Tête-de-Pie donna le signal du départ. Une clameur emplit la clairière, effrayant les aèdes qui s’enfuirent en une volée triomphante des branches dorées. Les deux elfes s’envolèrent à la suite des oiseaux chanteurs. Leurs pieds ne semblaient jamais quitter le sol alors que des ailes invisibles les portaient au-dessus des crevasses et des racines.

Depuis la corniche, les rats encourageaient leur valeureuse cheftaine. Jilam, trop inquiet, se taisait, à l’image de Bagon.

─ Tu ne dis rien, Bagon, remarqua Tête-de-Pie. Se pourrait-il que tu hésites à choisir une favorite ?

Les joues du semi-troll bleuirent.

─ Tu… tu dis n’imp… n’importe… te… n’importe quoi… vi… vilaine fée !

─ C’est plutôt mon côté lutin qui parle. Tu devrais te méfier de ce gaillard là, Jilam. Si Reyn vient à gagner, il pourrait bien s’en aller consoler ta sorcière.

─ Ferme ton… ton… ton bec !

Le jeune homme les écoutait à peine.

D’oiseaux, Nellis et Reyn s’étaient métamorphosées en fumée. Leurs silhouettes vaporeuses glissaient au travers du dédale étroit de frênes et de noisetiers. Parvenues à la cascade, à l’écume miroitant la lumière de midi, l’elfe aux cheveux de nuit prit la tête à la grande joie de son clan qui redoubla d’encouragements. Réalisant soudain, Jilam se mit à beugler tout son saoul jusqu’à ce que sa voix soit expulsée de sa gorge en feu.

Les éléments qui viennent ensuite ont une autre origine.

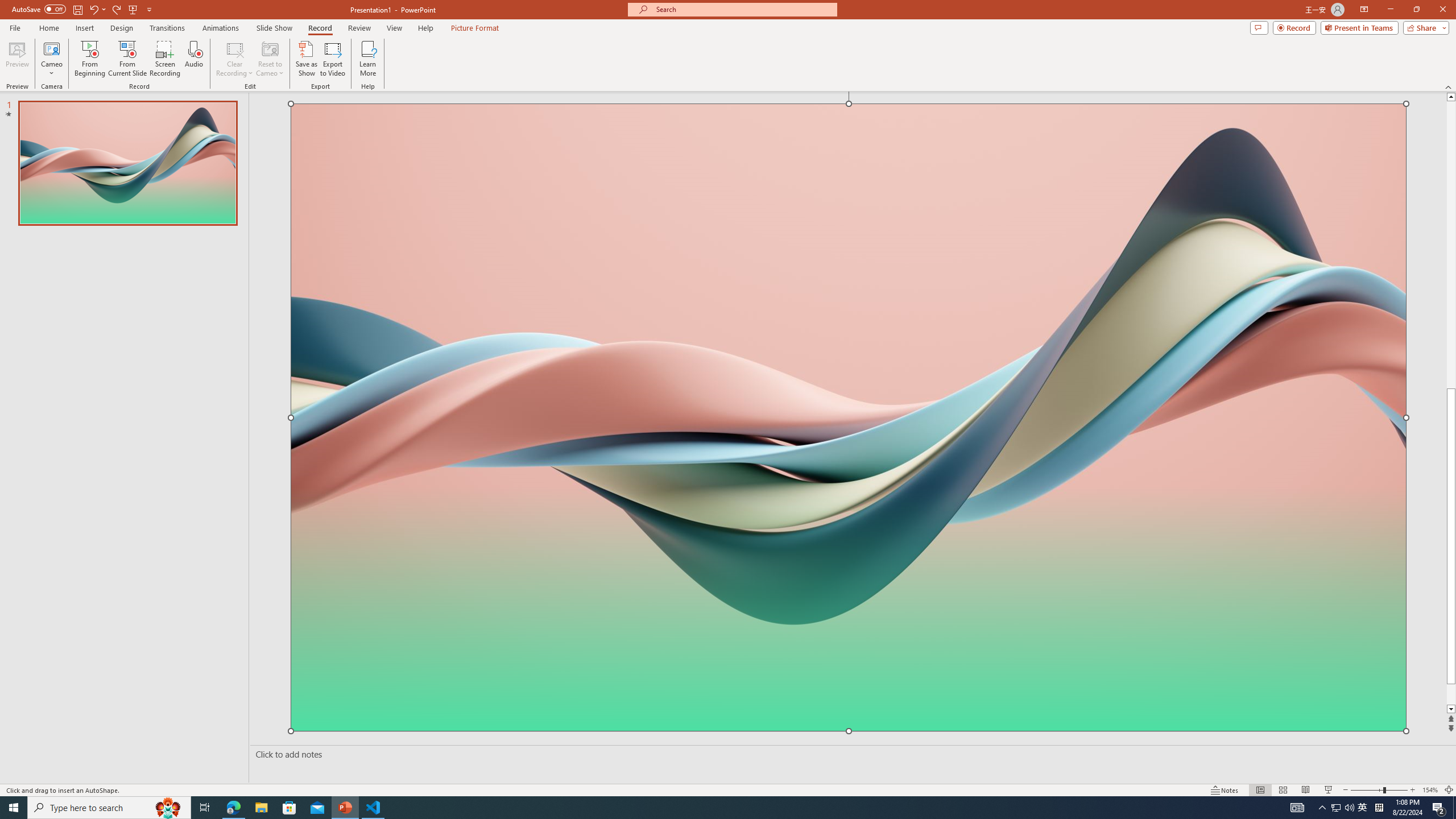
Slide Notes (849, 754)
Picture Format (475, 28)
Given the description of an element on the screen output the (x, y) to click on. 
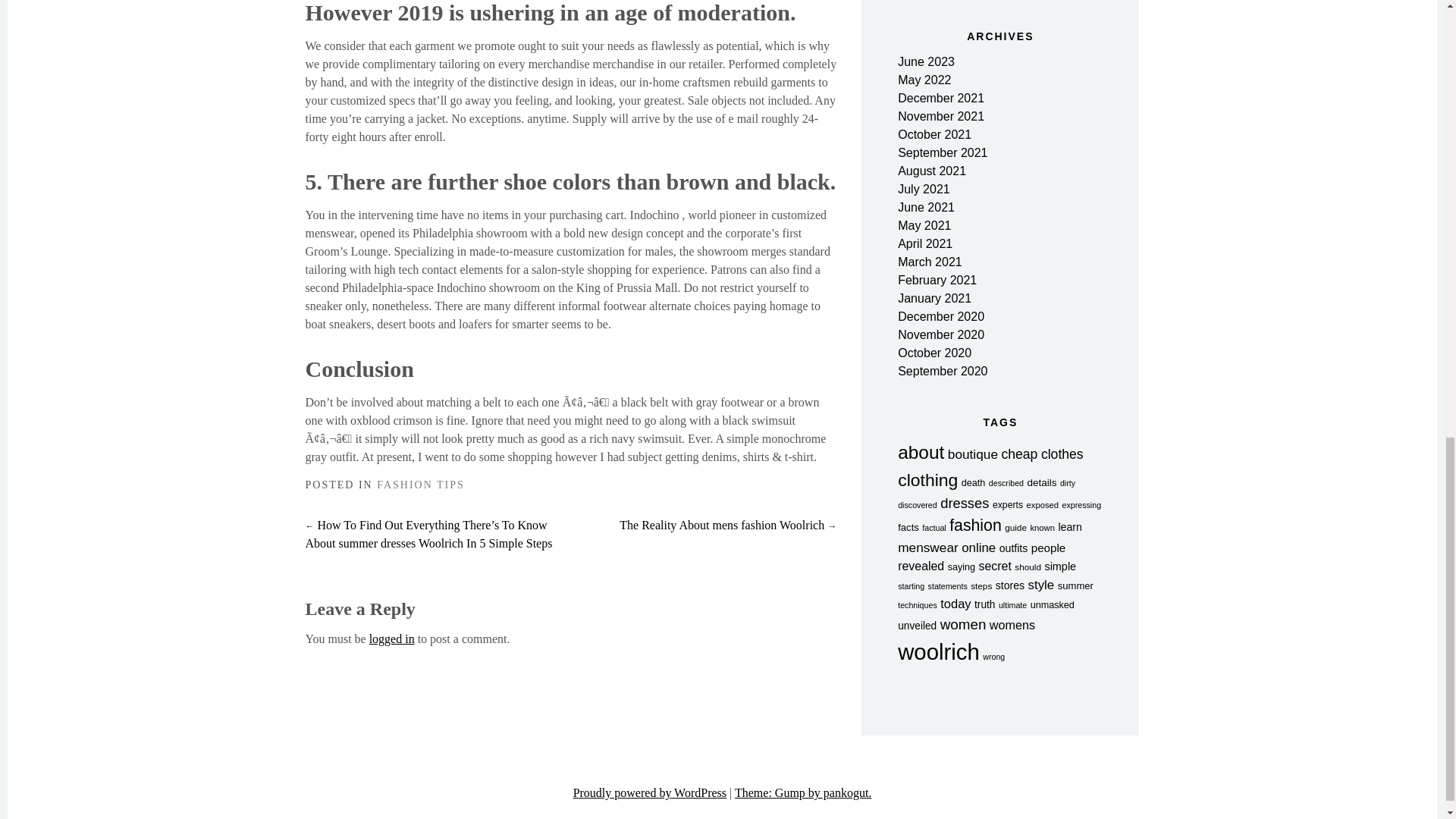
September 2021 (942, 152)
December 2021 (941, 97)
June 2023 (926, 61)
May 2022 (924, 79)
October 2021 (934, 133)
August 2021 (932, 170)
November 2021 (941, 115)
logged in (391, 638)
July 2021 (924, 188)
FASHION TIPS (420, 484)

Reyn semblait sur le point de remporter la victoire, et son « trophée », quand, subitement, la fumée s’évapora et ses ailes se déchirèrent. La cheftaine s’effondra. Les rats, hébétés, se turent, plongeant la clairière dans un silence pesant. Nellis se retrouva bientôt sous la couronne dorée du damoiseau. Jilam s’en alla vers elle, plus heureux qu’à la nuit de leurs premiers ébats. La serrant dans ses bras, il la souleva de terre comme s’il s’agissait d’un sac d’air, et la fit tournoyer. La sorcière, gênée, ne put qu’attendre qu’il daigne enfin la lâcher, puis se dirigea à l’endroit où Reyn était tombée.

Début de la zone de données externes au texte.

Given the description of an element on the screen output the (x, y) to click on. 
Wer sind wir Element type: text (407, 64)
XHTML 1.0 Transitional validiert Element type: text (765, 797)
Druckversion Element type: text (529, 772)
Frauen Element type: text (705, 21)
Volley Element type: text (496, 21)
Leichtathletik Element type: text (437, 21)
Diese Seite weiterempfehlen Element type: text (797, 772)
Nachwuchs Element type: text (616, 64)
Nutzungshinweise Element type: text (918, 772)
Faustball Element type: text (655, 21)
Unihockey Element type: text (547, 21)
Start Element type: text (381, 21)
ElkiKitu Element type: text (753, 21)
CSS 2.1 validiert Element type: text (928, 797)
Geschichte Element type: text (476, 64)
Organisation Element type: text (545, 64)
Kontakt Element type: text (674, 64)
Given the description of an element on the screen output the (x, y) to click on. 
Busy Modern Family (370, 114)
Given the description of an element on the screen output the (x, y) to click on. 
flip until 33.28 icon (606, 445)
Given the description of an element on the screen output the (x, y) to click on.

Cette dernière se débattait toujours avec la racine qui lui retenait le pied. Bagon arriva avec une hache pour la trancher, mais une autre racine alla au secours de sa sœur et asséna une pichenette au nez du semi-troll tandis qu’une troisième lui chipait son arme.

À terre, l’elfe captive du noisetier vociférait de rage.

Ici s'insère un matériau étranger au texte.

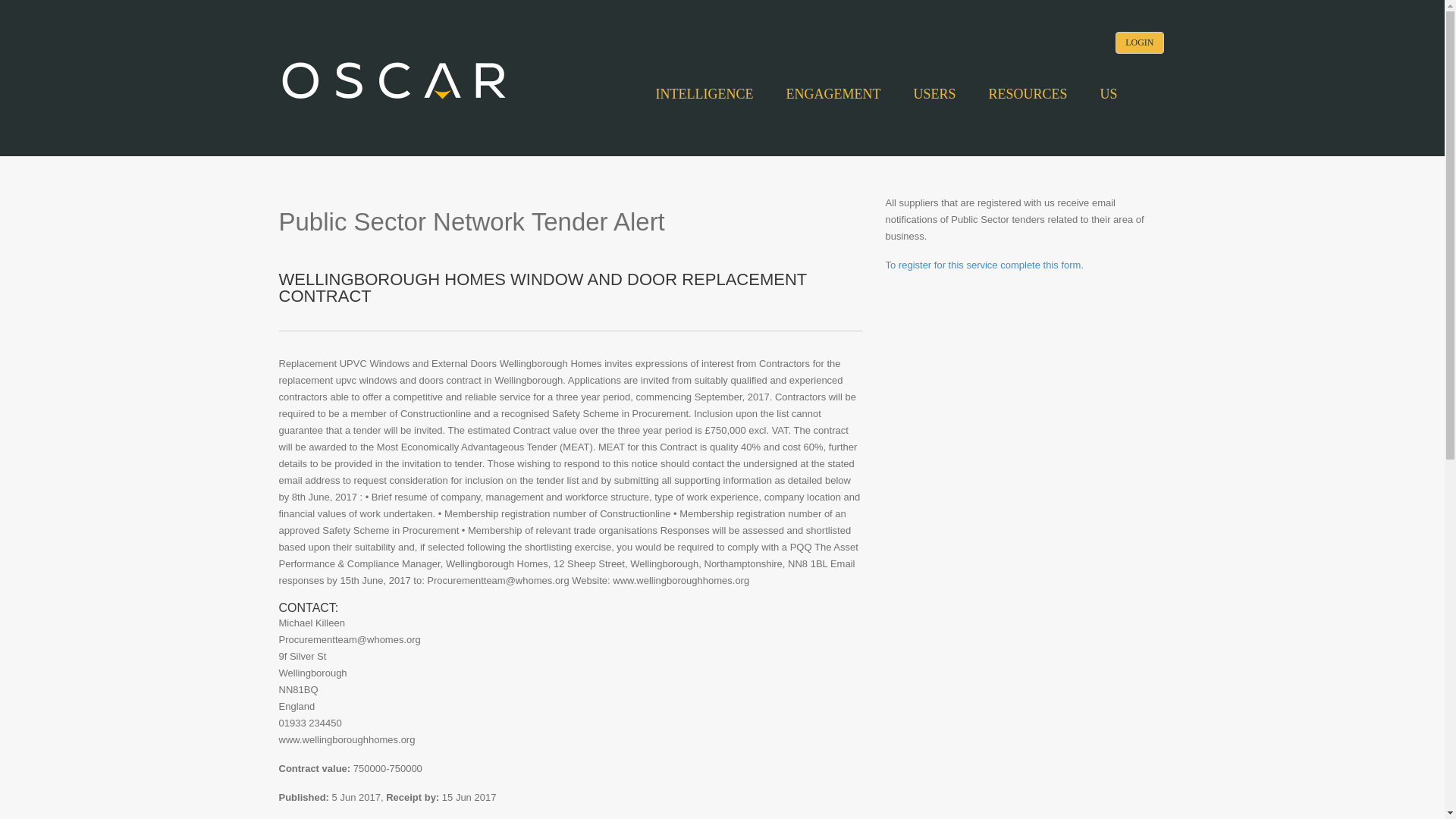
RESOURCES (1027, 94)
US (1107, 94)
LOGIN (1139, 42)
USERS (933, 94)
To register for this service complete this form. (984, 265)
INTELLIGENCE (703, 94)
ENGAGEMENT (833, 94)
Given the description of an element on the screen output the (x, y) to click on. 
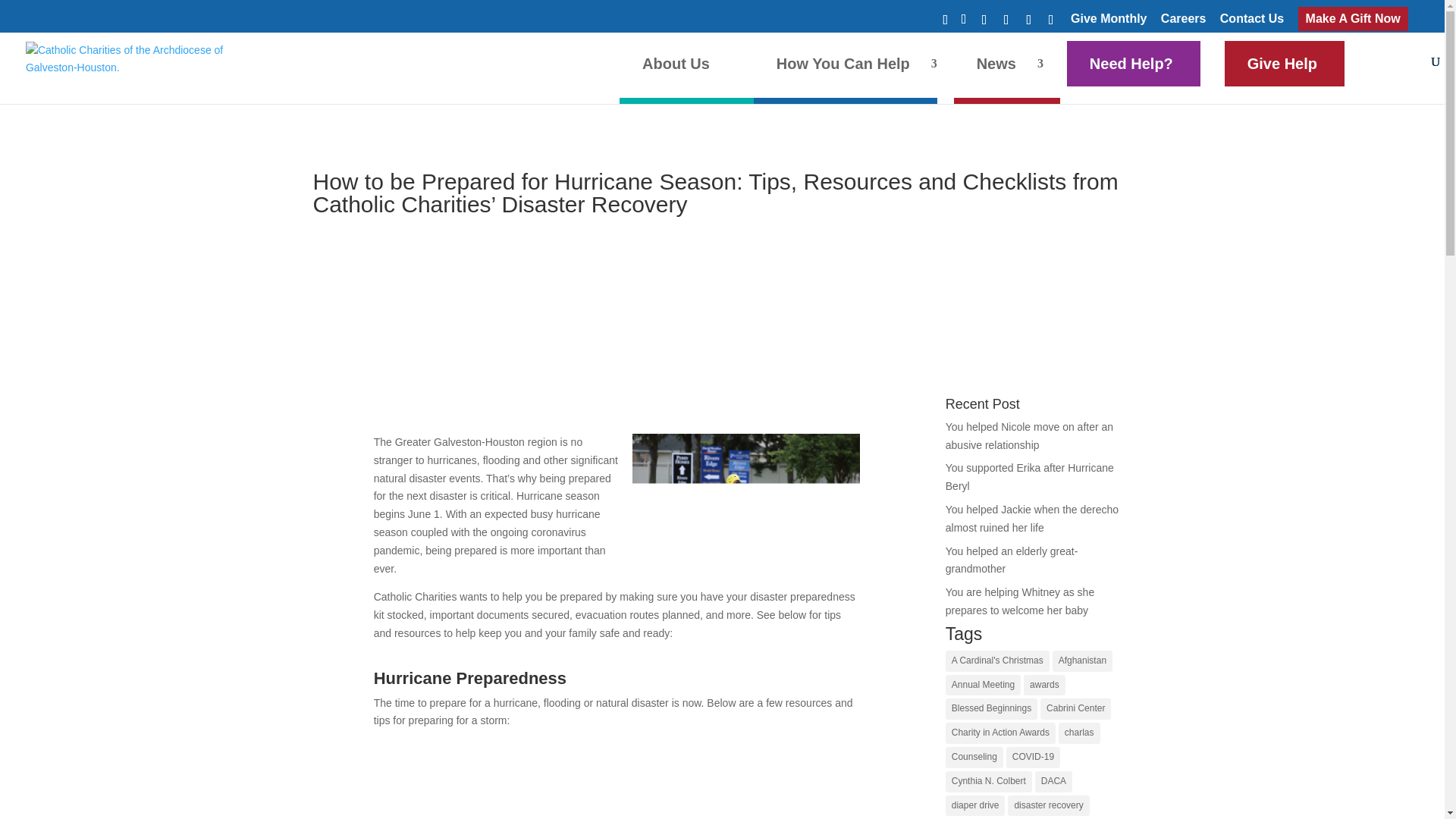
News (998, 59)
Make A Gift Now (1352, 18)
Contact Us (1252, 23)
How You Can Help (845, 63)
About Us (678, 59)
Careers (1183, 23)
Give Monthly (1108, 23)
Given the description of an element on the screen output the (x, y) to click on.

─ Sorcière ! Maudite renarde ! Tu as triché ! Tu t’es servie de ta magie !

─ Il n’a jamais été question d’une règle l’interdisant, se défendit Nellis. J’ai gagné la course. Je vais maintenant partir avec mon trophée. Si tu as un soupçon d’honneur, et de bon sens, tu ne feras rien. Surtout si tu veux pouvoir remarcher un jour et pas à cloche-pied.

Reyn se tut, réalisant sa défaite et son impuissance. La sorcière la tenait entre ses serres.

─ Je trahirais jamais un serment, se renfrogna-t-elle. Toi et ton homme, vous êtes libres. Allez, maintenant, libère-moi.

─ Je ne te ferais pas l’affront de t’obliger à m’implorer. Sache qu’autrefois ça aurait été différent.

─ Qu’est-ce qui a changé ?

Nellis darda simplement un regard aimant du côté de son compagnon, lequel vint glisser sa feuille de damoiseau dans les cheveux crasseux de son aimée.

D’un mouvement fugace de la main, la sorcière écarta les racines de la cheville de Reyn qui se releva avec l’aide de Bagon.

─ Je dois l’avouer. Je suis un peu jalouse, maugréa l’elfe, étrangement souriante, tout en massant son pied rouge. Jilam, si tu t’ennuies un jour, tu peux toujours passer nous voir.

─ Et si tu allais en ville te trouver ton propre humain. Ce ne sont pas les fous dans mon genre qui manquent.

─ On se reverra, petit d’homme, insista la renarde butée.

─ Merci pour cette matinée. Elle fut instructive.

De retour à la tanière du chêne, Jilam s’attela immédiatement à la transcription de cette riche journée. Nellis, tandis qu’elle préparait ses potions, le regardait faire, emplie d’un sentiment qu’ils partageaient après l’avoir longtemps cherché : celui d’être complet.